## Dataset extract
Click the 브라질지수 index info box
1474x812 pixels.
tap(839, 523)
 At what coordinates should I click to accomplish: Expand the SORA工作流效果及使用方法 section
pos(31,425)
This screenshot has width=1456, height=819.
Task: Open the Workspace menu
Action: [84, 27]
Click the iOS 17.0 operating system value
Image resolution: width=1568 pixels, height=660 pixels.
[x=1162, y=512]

## Instructions for the task
Beginning with the line that holds "At what coordinates" and ending with the last line of the data, copy each line exactly and add nothing.

## Solution to this task
 At what coordinates should I click to accomplish: Expand the SORA工作流效果及使用方法 section
pos(31,425)
This screenshot has width=1456, height=819.
Task: Open the Workspace menu
Action: [84, 27]
Click the iOS 17.0 operating system value
Image resolution: width=1568 pixels, height=660 pixels.
[x=1162, y=512]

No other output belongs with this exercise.